SUPPLIED INFORMATION: Begin

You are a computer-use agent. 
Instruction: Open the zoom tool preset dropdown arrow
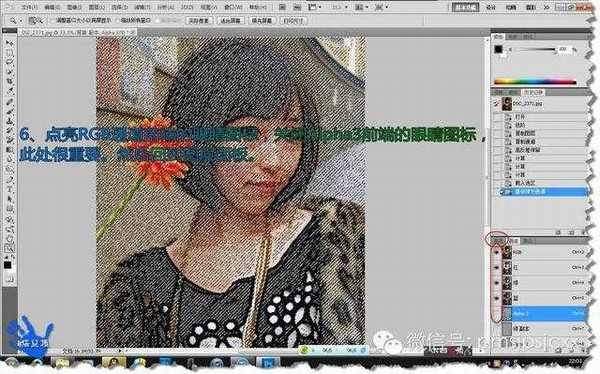point(21,21)
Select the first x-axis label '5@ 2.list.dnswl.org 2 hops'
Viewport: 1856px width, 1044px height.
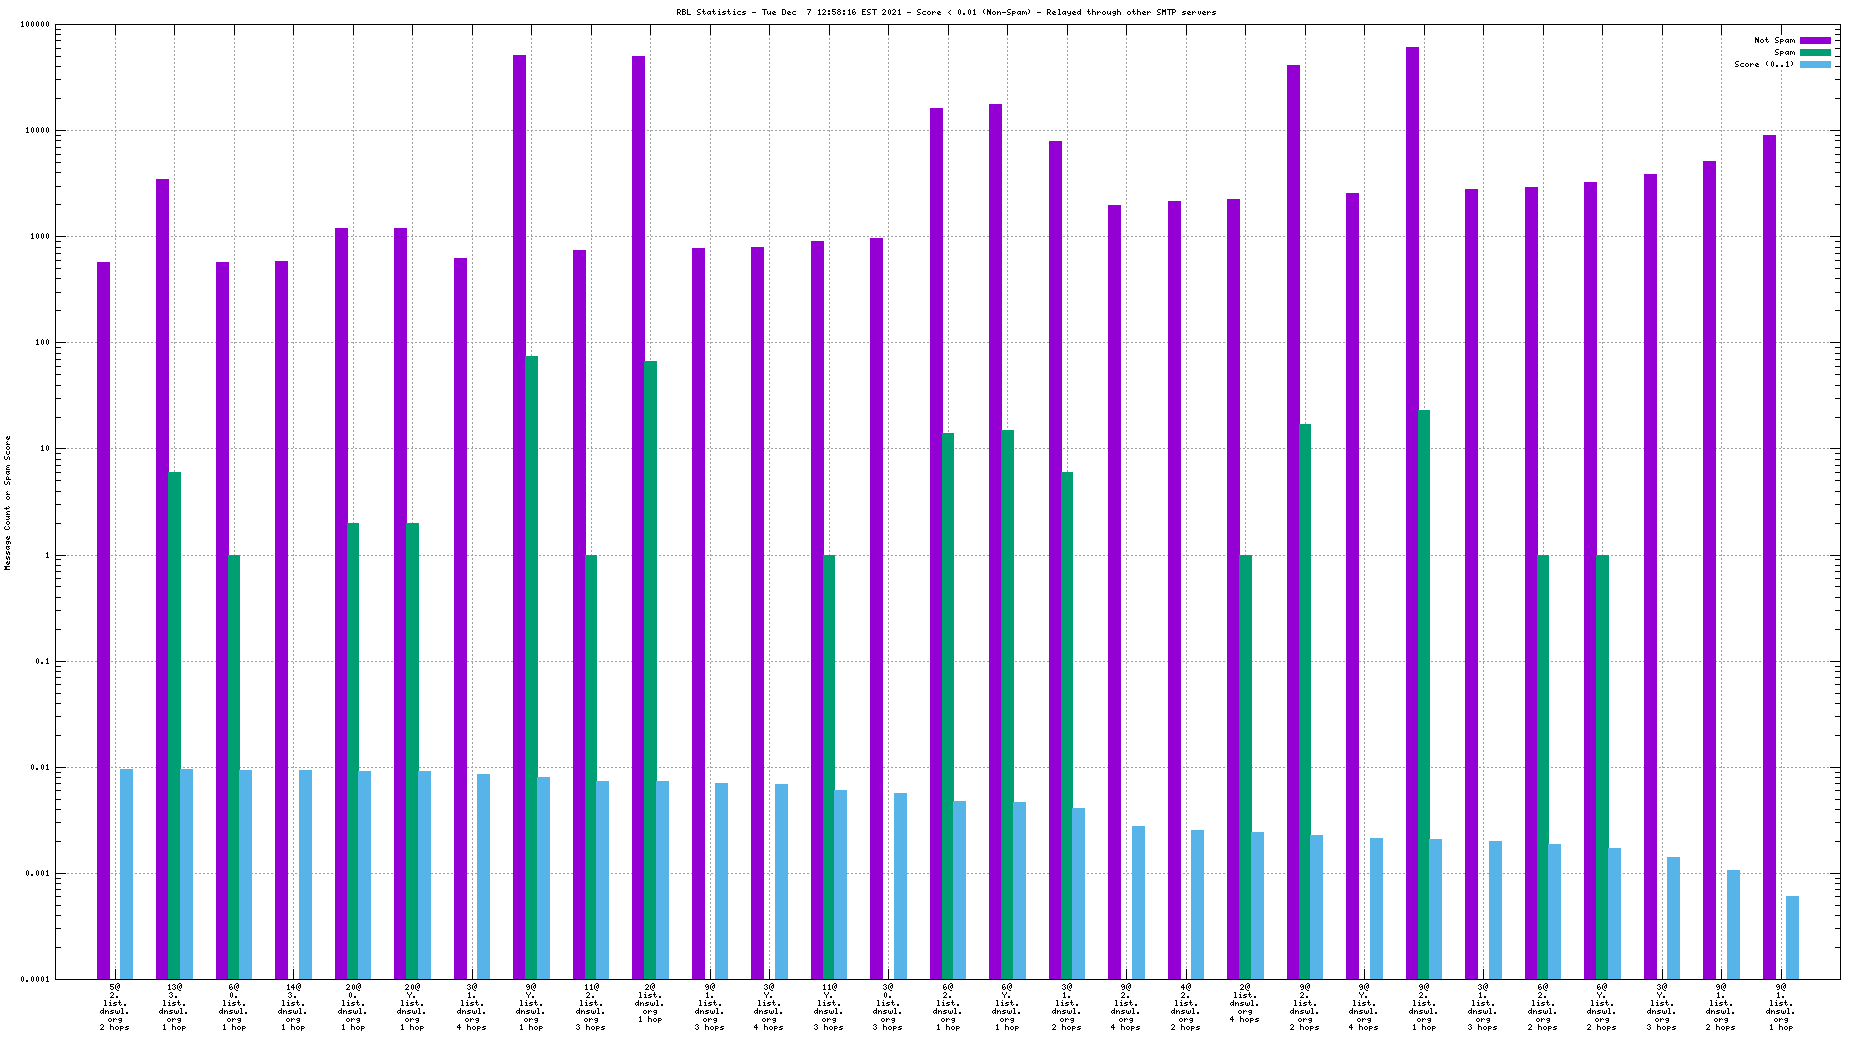pyautogui.click(x=115, y=1006)
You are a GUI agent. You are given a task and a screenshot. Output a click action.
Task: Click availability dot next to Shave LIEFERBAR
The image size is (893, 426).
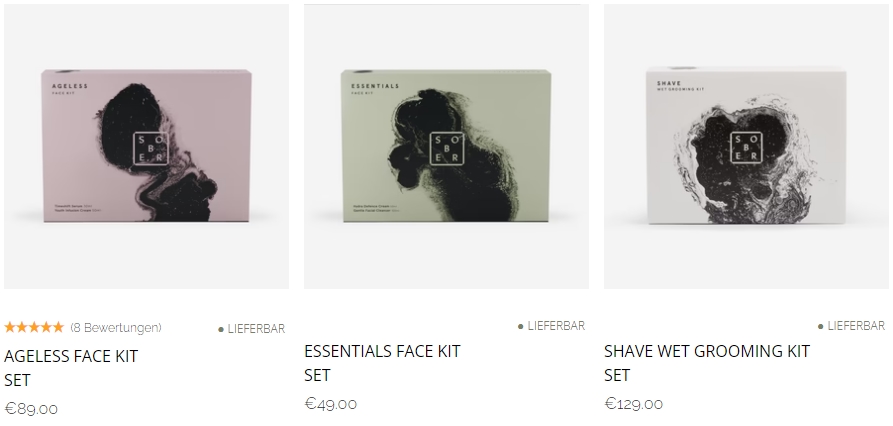click(821, 326)
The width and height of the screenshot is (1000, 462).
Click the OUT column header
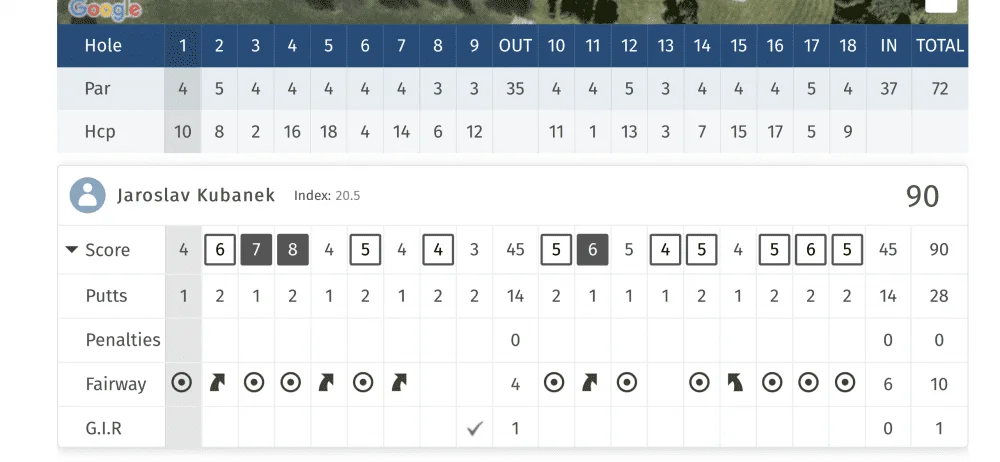click(x=515, y=46)
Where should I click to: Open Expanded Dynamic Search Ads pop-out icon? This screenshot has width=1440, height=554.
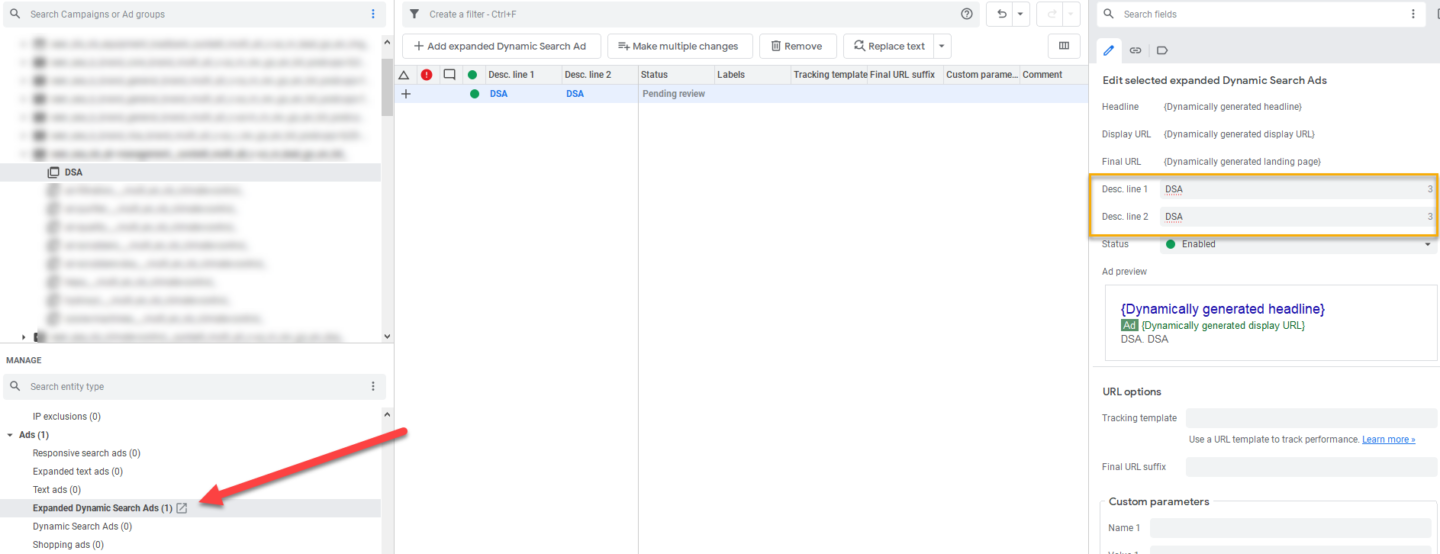[182, 508]
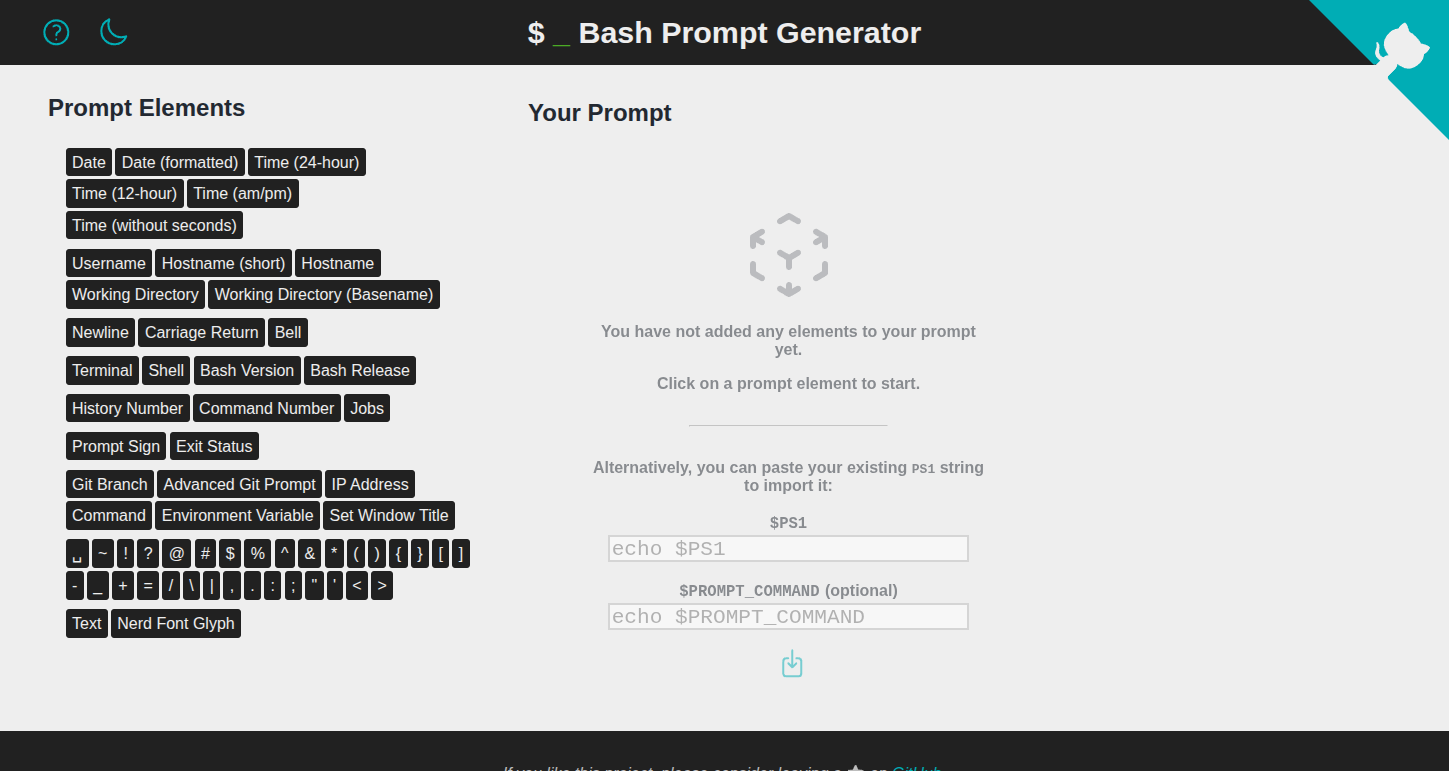Add the Hostname (short) element
This screenshot has height=771, width=1449.
(x=224, y=264)
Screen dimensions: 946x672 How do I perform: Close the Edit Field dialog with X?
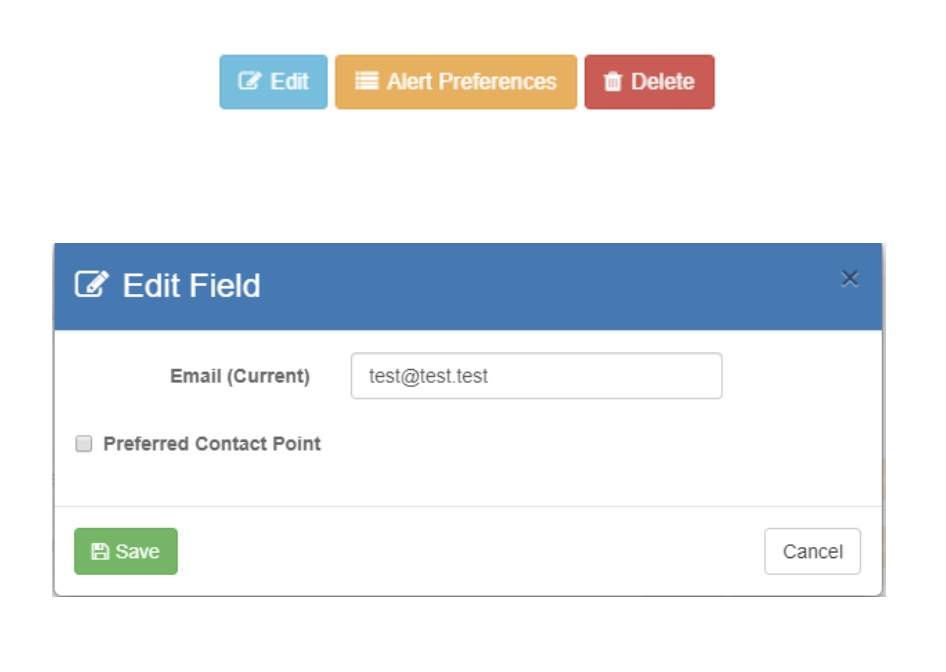pos(850,278)
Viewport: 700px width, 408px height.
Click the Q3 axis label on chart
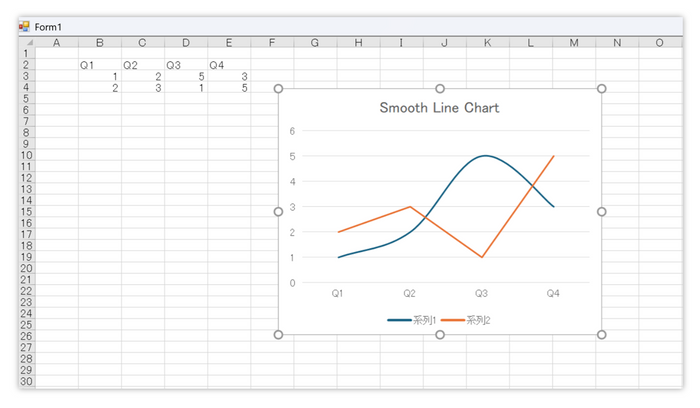pyautogui.click(x=481, y=294)
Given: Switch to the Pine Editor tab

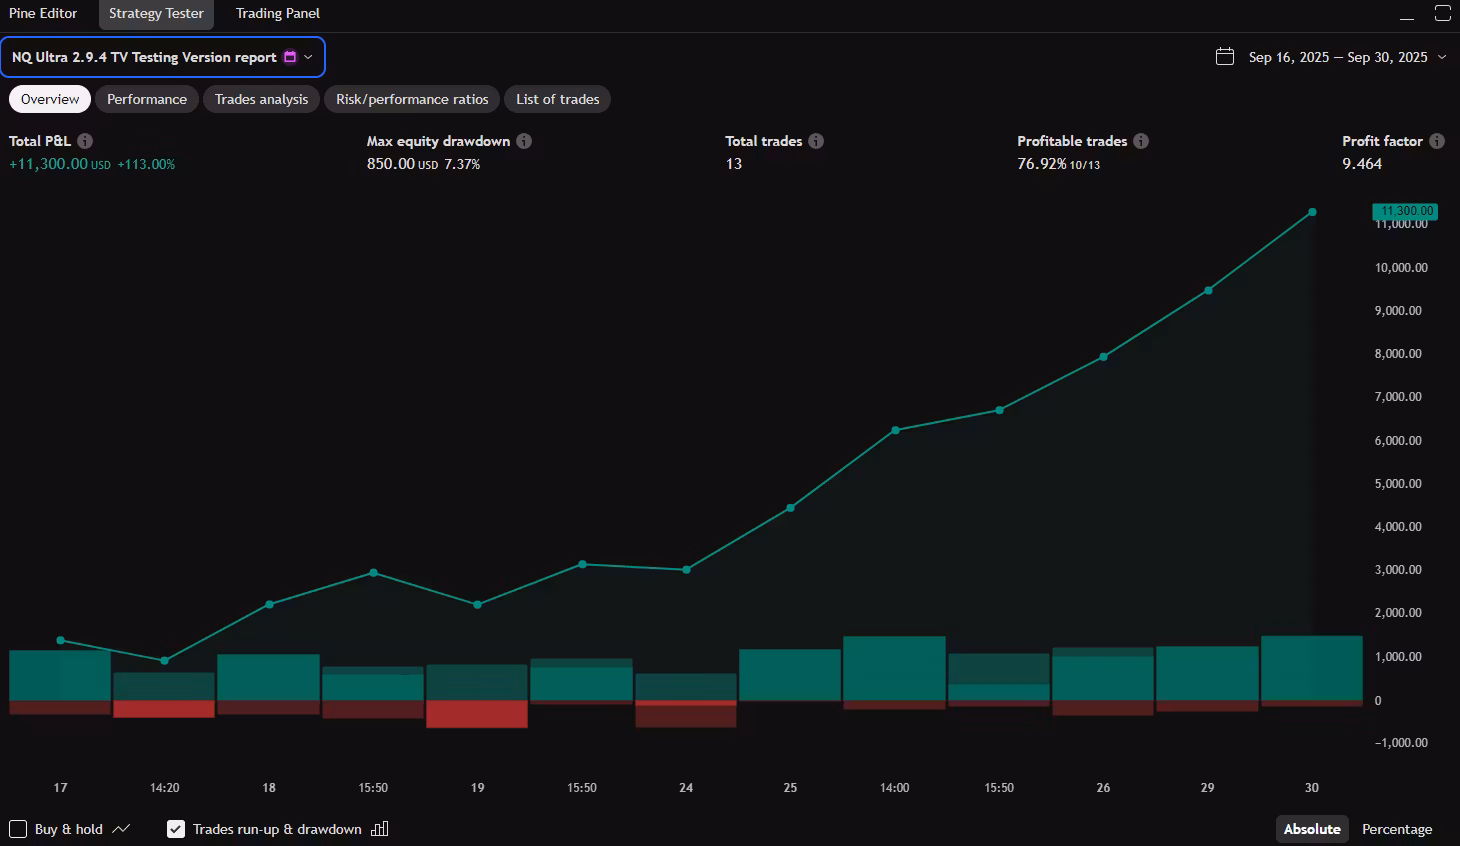Looking at the screenshot, I should pos(43,14).
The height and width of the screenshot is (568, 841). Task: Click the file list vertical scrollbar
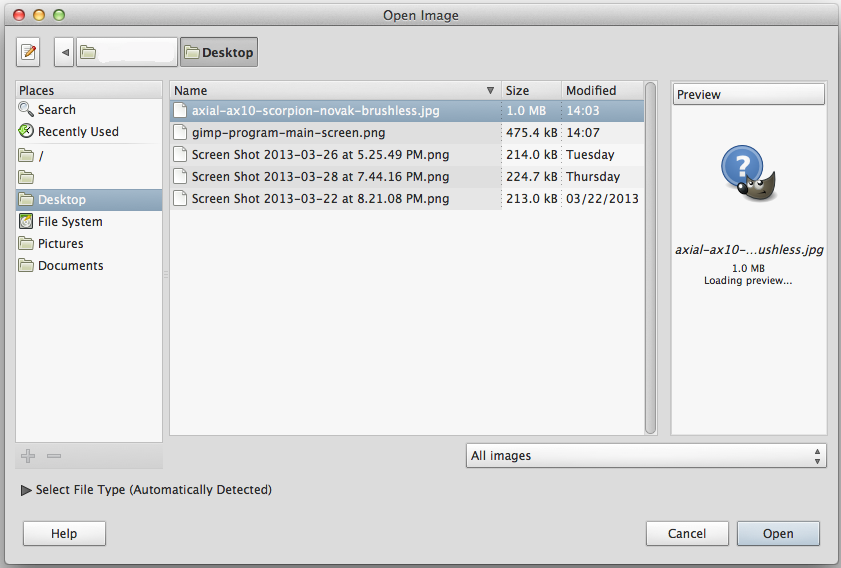point(650,258)
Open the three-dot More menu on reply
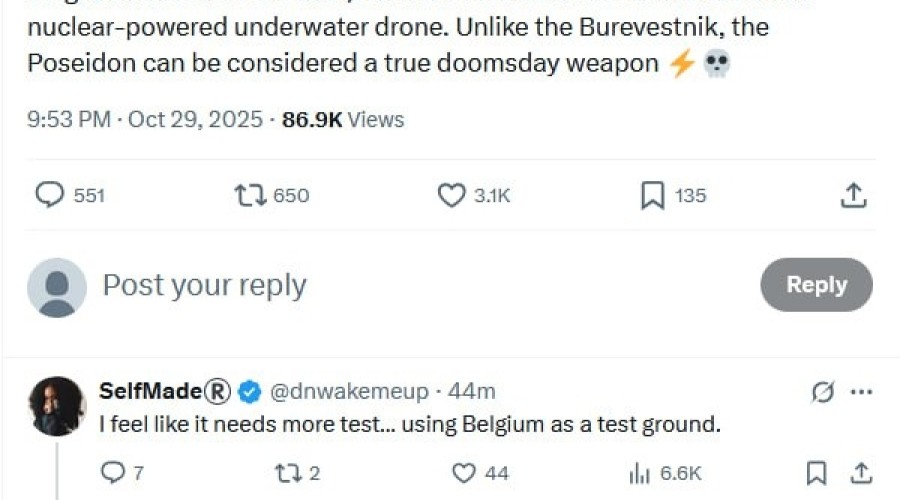 tap(861, 392)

SUPPLIED INFORMATION: End

» ASSIGNMENT:
Please report how many lines of the entries above contain the string "agent". Reply with only the number.

» TASK ANSWER:
2